### Stated problem
Copy the records below word for word, starting with the line that contains "title 'Market Projected'" and continuing through the line that contains "click(x=610, y=27)".

### Data excerpts
● ● ● ● ● ● ●

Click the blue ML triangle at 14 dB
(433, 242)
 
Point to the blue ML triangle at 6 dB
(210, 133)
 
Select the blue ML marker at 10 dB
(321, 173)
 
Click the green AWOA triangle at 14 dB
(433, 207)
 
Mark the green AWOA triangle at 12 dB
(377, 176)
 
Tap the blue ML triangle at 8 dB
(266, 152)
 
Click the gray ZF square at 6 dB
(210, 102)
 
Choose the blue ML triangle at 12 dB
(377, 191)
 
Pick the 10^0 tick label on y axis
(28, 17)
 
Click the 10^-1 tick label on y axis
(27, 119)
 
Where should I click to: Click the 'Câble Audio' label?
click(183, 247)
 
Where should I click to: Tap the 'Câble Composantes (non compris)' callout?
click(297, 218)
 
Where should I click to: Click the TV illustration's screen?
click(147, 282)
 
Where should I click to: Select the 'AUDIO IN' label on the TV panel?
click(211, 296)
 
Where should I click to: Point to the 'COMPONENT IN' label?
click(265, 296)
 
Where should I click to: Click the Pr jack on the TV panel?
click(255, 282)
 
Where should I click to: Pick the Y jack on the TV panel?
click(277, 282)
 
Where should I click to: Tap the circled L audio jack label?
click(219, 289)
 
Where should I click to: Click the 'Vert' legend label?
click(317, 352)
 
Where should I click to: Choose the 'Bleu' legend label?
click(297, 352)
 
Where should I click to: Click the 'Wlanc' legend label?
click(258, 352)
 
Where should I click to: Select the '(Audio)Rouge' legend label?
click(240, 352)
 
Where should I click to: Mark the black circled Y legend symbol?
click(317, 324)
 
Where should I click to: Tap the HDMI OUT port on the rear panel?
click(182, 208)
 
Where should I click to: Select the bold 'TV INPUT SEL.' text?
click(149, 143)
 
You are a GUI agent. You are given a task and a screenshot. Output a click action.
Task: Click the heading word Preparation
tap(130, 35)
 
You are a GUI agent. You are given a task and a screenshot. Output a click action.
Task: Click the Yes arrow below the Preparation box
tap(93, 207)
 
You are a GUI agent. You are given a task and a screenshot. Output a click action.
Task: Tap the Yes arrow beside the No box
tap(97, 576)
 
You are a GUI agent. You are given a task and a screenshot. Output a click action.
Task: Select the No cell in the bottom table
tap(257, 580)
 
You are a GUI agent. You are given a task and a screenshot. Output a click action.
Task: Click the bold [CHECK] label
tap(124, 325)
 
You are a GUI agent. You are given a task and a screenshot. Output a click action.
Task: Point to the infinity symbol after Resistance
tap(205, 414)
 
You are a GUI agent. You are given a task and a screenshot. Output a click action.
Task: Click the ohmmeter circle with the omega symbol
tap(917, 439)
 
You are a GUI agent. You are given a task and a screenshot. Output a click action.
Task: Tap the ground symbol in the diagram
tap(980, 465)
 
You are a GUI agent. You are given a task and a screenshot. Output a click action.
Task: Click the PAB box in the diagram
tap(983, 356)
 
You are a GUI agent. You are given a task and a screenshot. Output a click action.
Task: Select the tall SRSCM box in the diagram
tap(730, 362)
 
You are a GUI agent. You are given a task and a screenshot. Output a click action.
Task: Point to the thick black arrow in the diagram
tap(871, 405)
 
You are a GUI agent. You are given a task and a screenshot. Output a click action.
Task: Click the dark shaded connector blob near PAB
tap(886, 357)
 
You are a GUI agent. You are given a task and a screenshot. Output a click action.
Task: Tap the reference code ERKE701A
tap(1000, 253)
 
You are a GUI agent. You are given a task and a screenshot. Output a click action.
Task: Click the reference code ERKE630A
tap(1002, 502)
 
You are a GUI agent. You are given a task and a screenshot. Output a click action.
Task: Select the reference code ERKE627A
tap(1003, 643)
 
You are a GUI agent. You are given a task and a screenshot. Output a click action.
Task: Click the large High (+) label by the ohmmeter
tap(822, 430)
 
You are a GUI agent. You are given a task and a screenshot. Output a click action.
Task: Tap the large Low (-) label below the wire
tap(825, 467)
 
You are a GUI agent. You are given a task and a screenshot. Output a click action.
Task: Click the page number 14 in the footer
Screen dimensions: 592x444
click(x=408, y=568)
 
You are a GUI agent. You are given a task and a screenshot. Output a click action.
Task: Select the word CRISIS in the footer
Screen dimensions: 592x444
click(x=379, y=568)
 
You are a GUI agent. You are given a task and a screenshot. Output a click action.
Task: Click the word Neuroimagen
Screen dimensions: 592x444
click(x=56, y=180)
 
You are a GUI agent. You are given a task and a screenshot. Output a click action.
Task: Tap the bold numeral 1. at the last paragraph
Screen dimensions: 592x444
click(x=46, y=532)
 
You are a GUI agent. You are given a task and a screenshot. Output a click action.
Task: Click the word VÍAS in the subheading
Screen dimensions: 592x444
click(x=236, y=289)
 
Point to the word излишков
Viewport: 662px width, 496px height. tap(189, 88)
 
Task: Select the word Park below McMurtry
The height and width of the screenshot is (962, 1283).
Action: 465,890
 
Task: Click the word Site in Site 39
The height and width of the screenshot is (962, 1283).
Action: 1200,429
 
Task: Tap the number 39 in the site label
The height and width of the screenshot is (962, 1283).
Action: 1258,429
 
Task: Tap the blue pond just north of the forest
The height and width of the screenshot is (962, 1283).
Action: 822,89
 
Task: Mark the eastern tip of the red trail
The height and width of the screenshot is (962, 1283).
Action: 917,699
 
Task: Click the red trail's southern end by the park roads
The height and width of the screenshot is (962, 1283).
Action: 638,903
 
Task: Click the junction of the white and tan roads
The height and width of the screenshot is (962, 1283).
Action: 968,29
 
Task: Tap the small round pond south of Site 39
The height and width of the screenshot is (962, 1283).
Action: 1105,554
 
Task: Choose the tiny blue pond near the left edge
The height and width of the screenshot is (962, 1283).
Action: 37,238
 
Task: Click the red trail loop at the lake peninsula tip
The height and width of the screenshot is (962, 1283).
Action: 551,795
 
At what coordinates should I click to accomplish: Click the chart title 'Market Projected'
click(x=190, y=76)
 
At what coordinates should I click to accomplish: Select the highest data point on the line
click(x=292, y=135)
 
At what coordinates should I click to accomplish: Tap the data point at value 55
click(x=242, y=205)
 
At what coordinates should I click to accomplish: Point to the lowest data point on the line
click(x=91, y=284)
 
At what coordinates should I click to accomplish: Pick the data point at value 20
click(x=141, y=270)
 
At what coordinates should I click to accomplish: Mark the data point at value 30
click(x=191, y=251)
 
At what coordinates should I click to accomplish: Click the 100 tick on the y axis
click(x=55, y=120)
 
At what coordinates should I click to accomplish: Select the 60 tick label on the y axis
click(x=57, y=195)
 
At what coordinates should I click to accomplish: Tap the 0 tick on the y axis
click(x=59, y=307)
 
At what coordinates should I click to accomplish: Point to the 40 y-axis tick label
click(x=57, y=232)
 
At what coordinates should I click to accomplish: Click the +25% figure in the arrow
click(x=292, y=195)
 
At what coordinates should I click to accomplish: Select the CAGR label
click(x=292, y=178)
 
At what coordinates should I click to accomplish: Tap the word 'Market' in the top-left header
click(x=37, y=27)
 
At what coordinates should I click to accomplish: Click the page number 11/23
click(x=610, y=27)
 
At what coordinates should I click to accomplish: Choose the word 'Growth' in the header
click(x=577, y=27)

● ● ● ● ● ● ●

### Written response
At what coordinates should I click to accomplish: Click the chart title 'Market Projected'
click(x=190, y=76)
 
At what coordinates should I click to accomplish: Select the highest data point on the line
click(x=292, y=135)
 
At what coordinates should I click to accomplish: Tap the data point at value 55
click(x=242, y=205)
 
At what coordinates should I click to accomplish: Point to the lowest data point on the line
click(x=91, y=284)
 
At what coordinates should I click to accomplish: Pick the data point at value 20
click(x=141, y=270)
 
At what coordinates should I click to accomplish: Mark the data point at value 30
click(x=191, y=251)
 
At what coordinates should I click to accomplish: Click the 100 tick on the y axis
click(x=55, y=120)
 
At what coordinates should I click to accomplish: Select the 60 tick label on the y axis
click(x=57, y=195)
 
At what coordinates should I click to accomplish: Tap the 0 tick on the y axis
click(x=59, y=307)
 
At what coordinates should I click to accomplish: Point to the 40 y-axis tick label
click(x=57, y=232)
 
At what coordinates should I click to accomplish: Click the +25% figure in the arrow
click(x=292, y=195)
 
At what coordinates should I click to accomplish: Select the CAGR label
click(x=292, y=178)
 
At what coordinates should I click to accomplish: Tap the word 'Market' in the top-left header
click(x=37, y=27)
 
At what coordinates should I click to accomplish: Click the page number 11/23
click(x=610, y=27)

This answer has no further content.